God of Warriors and Victory

From the Middle Ages onward, it was worshipped by samurai families as the god of war, the god of bow and arrow, and the god of victory.

Since 1045, when Minamoto no Yoshiie (a son of Minamoto no Yoshiie) came to the shrine and took the name Hachimantaro, the shrine has been widely worshipped by the Minamoto clan, and its branches are located throughout the country.

Nobunaga Oda and Iemitsu Tokugawa

The earthen wall surrounding the shrine, dedicated by Nobunaga Oda, still exists and is called the "Nobunaga Wall.
A "golden gutter" donated by Nobunaga hangs where the eaves of both the inner and outer main shrines meet.

The shrine pavilions, the main dance hall, the east gate, the west gate, the corridor, and the tower gate were all rebuilt by Tokugawa Iemitsu, and all are designated as national treasures.

Otokoyama Hachimangu Shrine

Until the Edo period (1603-1867), Gokokuji Temple, Gokurakuji Temple, Bentendo Temple, and other pagodas and lodgings called "48 pagodas and lodgings on Otokoyama" lined the approach to the shrine.

The name was changed to "Otokoyama Hachimangu Shrine" due to the Shinto and Buddhist Separation Order issued by the Meiji government.

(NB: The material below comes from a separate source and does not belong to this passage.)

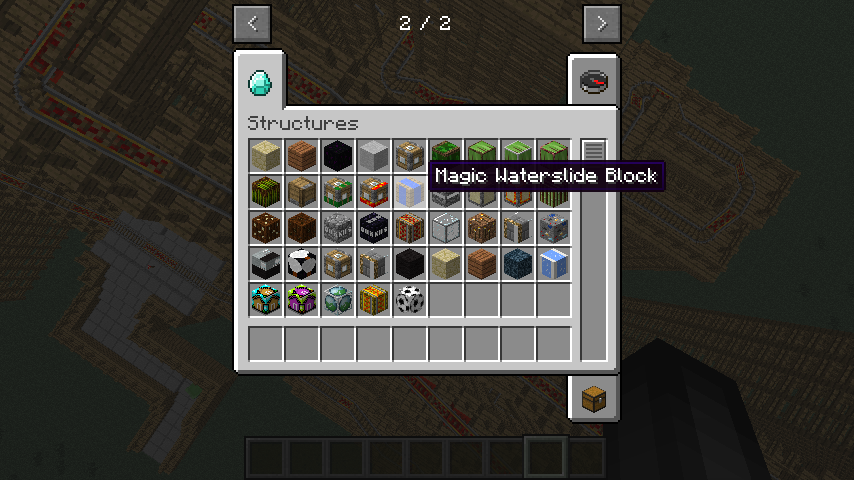Take the dark blue cobbled block

tap(519, 264)
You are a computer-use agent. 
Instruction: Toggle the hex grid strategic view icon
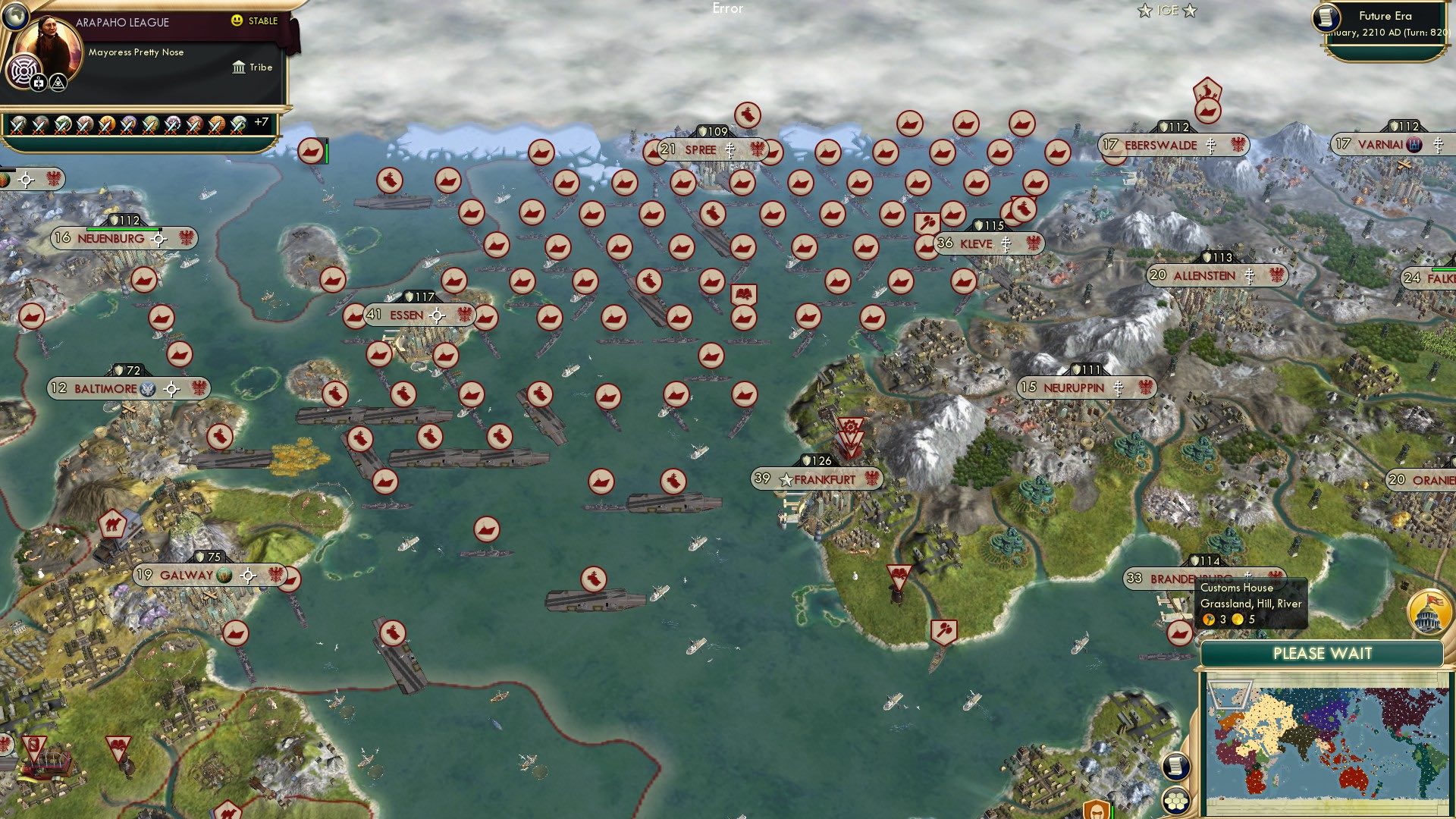coord(1175,800)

In 1918, the name was changed back to "Iwashimizu Hachimangu" and has remained the same to this day.

Precincts

The grounds of Iwashimizu Hachiman Shrine can be roughly divided into two parts: the upper part, where the main shrine is located, on top of Mt.

The shrine pavilions in the Senate are of a unique structure called "Hachiman-zukuri," with the Mai-den (dance hall), Mide-den (hall of offerings), and Honden (main hall) leading from the tower gate to the back of the building.
Since its construction in 859, the shrine has burned down several times, undergone 14 times of construction and 17 times of repair, and the present structure was rebuilt by Tokugawa Iemitsu in 1634.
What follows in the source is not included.